» **EXCERPTED TEXT**

============================================================

Summary
In Walling v. Kerr, D.C., 47 F. Supp. 852, 854, the employer dyed yarns which were sent to him by rug manufacturers who thereafter manufactured rugs out of these yarns and sold them in interstate commerce. It was held that the defendant was covered by the act, the court saying: "* * * the applicability of the Act is in no way limited to a situation in which one who produces goods is himself responsible for their subsequent movement in commerce.
Summary of this case from Bracey v. LurayOpinion
No. 2432.
December 2, 1942.
Ernest N. Votaw and Bernard L. Barkan, both of Philadelphia, Pa. (Warner W. Gardner, Roy C. Frank, and Mortimer B. Wolf, all of Washington, D.C., on the brief), for plaintiff.
H.M. McCaughey, of Philadelphia, Pa., for defendant.
Action by L. Metcalfe Walling, Administrator of the Wage and Hour Division, United States Department of Labor, against Oliver W. Kerr, individually and doing business as Oxford Dye Works, to enjoin the defendant from violating certain sections of the Fair Labor Standards Act of 1938, 29 U.S.C.A. § 201 et seq. On pleadings and proof.
Judgment for plaintiff.

============================================================

» **PROVIDED RECORDS**
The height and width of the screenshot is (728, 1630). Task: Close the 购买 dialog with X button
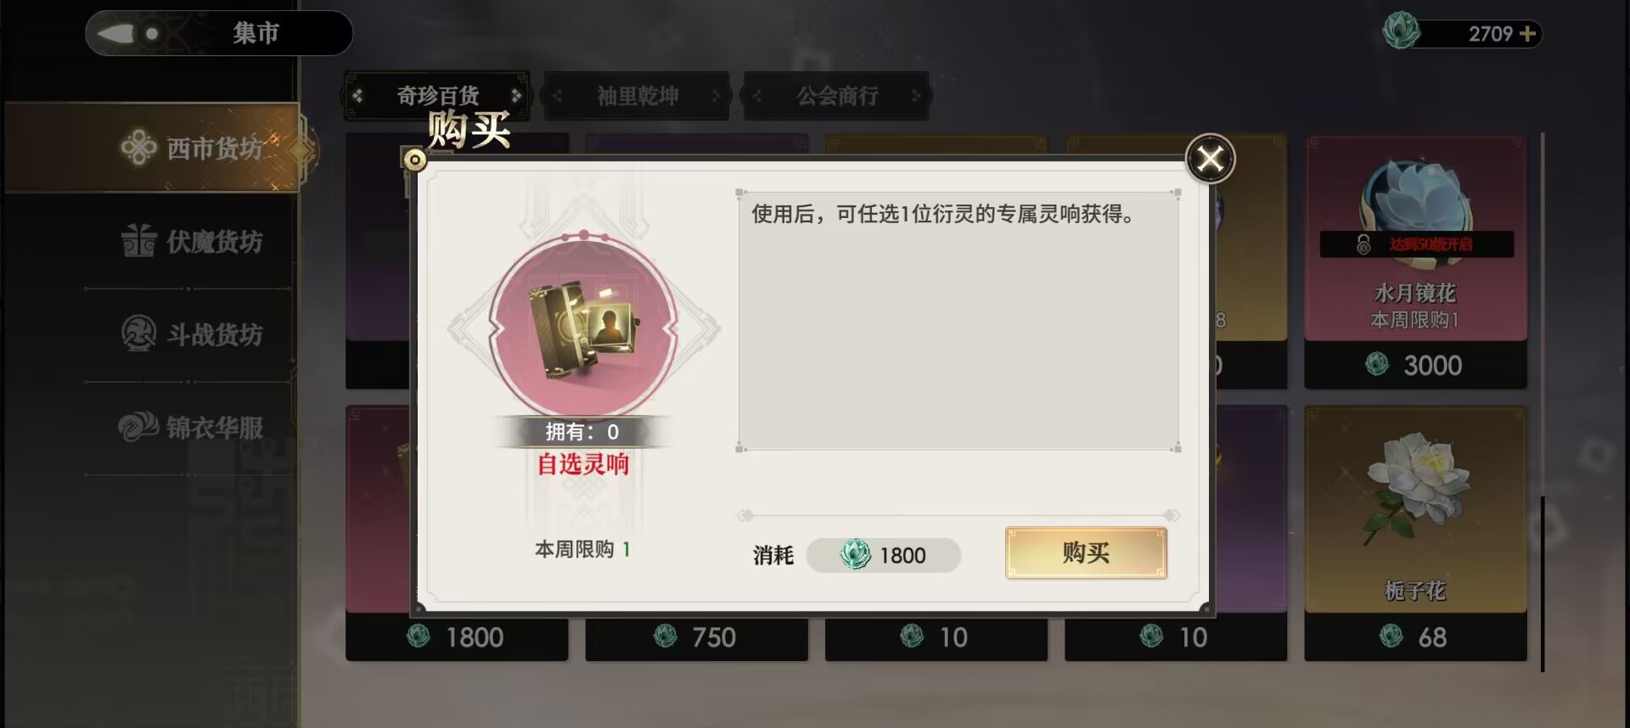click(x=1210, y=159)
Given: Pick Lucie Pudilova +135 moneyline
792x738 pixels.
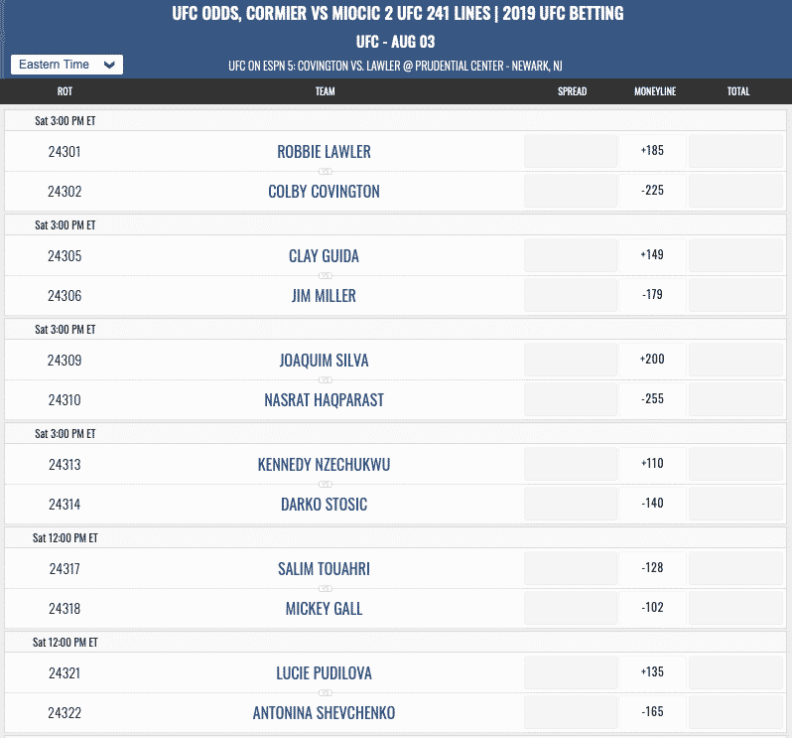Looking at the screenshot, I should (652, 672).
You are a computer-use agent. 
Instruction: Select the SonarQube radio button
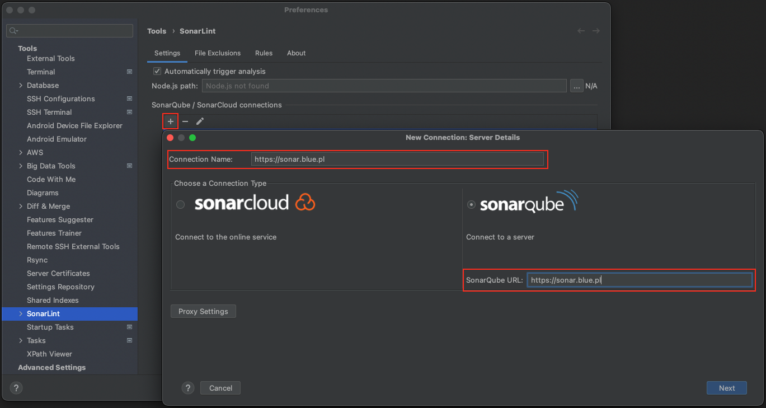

============================================================

» **TASK SET**
1 – According to the case excerpt, under what business name did Oliver W. Kerr operate?
2 – From the case excerpt, extract everything from "H.M. McCaughey, of" down to "pleadings and proof.".
3 – For each statement below, indicate whether it agrees with the case excerpt, and support each answer with the deciding words quoted from the excerpt. (a) The court entered judgment for the defendant. (b) H.M. McCaughey appeared for the defendant. (c) The employer in the case manufactured rugs himself.

» **TASK-BY-TASK RESULTS**
1 – Oxford Dye Works.

2 –
H.M. McCaughey, of Philadelphia, Pa., for defendant.
Action by L. Metcalfe Walling, Administrator of the Wage and Hour Division, United States Department of Labor, against Oliver W. Kerr, individually and doing business as Oxford Dye Works, to enjoin the defendant from violating certain sections of the Fair Labor Standards Act of 1938, 29 U.S.C.A. § 201 et seq. On pleadings and proof.

3 –
(a) No: "Judgment for plaintiff."
(b) Yes: "H.M. McCaughey, of Philadelphia, Pa., for defendant."
(c) No: "the employer dyed yarns which were sent to him by rug manufacturers who thereafter manufactured rugs out of these yarns"